When the Nintendo Switch was revealed, there were lots of reasons to hype it up: from massive third party support to its “you can detach everything, even the console itself” design, it really blew the mind of Nintendo fans and detractors alike.

But the Switch is a console/hand-held hybrid, and taking it out anywhere was a big part of the trailer. So, it comes naturally to ask, what will be of the 3DS – Nintendo’s strongest portable?

According to Nintendo’s President Tatsumi Kimishima, the 3DS and Switch aren’t really competing. When asked by Bloomberg if Nintendo planned to discontinue the 3DS, he replied the portable’s sales are growing steady, and the company expects the trend to keep up.

“Rather than being cannibalised by the Switch, we think the 3DS can continue in its own form,” he said, pointing out how the 3DS business “still has momentum” thanks to it’s game library.

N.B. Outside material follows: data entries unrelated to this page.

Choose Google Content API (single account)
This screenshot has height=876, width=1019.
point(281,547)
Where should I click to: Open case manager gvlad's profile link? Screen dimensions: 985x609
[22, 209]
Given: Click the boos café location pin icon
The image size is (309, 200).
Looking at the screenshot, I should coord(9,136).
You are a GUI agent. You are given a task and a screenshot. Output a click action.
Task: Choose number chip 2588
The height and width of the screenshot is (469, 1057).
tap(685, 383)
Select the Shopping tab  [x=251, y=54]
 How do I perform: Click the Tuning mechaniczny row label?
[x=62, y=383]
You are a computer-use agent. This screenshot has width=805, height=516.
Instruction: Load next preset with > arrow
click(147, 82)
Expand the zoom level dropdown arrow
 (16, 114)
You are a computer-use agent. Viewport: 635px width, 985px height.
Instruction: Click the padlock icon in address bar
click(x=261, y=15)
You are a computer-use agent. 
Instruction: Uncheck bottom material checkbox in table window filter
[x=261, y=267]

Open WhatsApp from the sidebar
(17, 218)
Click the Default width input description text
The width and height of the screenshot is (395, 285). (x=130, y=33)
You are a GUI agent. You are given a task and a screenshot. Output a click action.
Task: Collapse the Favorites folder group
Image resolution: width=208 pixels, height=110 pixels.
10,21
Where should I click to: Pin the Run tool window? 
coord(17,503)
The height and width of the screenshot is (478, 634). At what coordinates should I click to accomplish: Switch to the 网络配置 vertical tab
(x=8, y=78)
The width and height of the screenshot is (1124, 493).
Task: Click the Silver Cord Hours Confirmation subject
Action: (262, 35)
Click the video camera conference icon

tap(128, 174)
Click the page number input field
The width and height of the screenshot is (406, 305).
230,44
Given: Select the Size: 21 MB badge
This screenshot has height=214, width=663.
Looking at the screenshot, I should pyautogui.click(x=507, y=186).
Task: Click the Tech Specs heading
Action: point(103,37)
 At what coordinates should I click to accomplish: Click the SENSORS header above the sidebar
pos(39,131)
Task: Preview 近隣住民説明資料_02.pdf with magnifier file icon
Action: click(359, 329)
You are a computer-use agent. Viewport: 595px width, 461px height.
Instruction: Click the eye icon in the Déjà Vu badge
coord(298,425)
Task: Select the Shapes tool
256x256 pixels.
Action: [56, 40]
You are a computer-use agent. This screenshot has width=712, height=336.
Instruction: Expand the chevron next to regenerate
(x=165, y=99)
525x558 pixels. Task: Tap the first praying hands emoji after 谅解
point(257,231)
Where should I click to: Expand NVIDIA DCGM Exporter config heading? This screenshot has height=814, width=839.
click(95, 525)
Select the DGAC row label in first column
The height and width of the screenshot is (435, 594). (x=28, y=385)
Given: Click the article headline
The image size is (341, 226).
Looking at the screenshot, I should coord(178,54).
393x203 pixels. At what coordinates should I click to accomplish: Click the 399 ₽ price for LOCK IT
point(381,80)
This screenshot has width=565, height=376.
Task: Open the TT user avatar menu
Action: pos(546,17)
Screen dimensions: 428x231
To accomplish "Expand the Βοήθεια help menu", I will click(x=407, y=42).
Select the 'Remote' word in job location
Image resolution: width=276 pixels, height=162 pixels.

It’s hard to disagree. Not only has the 3DS sold over 2.7 million units during the last quarter of the year, but Pokémon Sun and Moon are becoming Nintendo’s best pre-selling titles of all time, and this has not accounted for the people who will get both the games and a new Pokémon themed console to go with it.

He remarked that the Switch isn’t supposed to be a successor for the WiiU or 3Ds anyway, instead citing, “What kind of new experience can we create?” as the question the Switch came to answer.

Also, VR capabilities for the Switch seem plausible, just not at launch, according to further questions in the interview. In the interview, Kimishima was asked if the Switch will have VR capabilities. It sounds like it won’t at launch in March 2017, though Kimishima said nothing is ruled out for the future.

When asked about VR support for the Switch being possible in the future, he said Nintendo couldn’t say no, but we’ll have to wait until the console has some time in the market. He said, “I can’t say that we have no interest in VR because VR offers new ways of playing, but that depends on what kind of software can be played. But what kind of software works, that’s only something you only know once you actually experience it.”

With both PlayStation and Xbox showing full support for VR, and considering it does fit the “innovation” aspect Nintendo always looks for, a lack of virtual reality games on their upcoming console would be pretty odd, more so with the possibilities with you being able to carry the console around.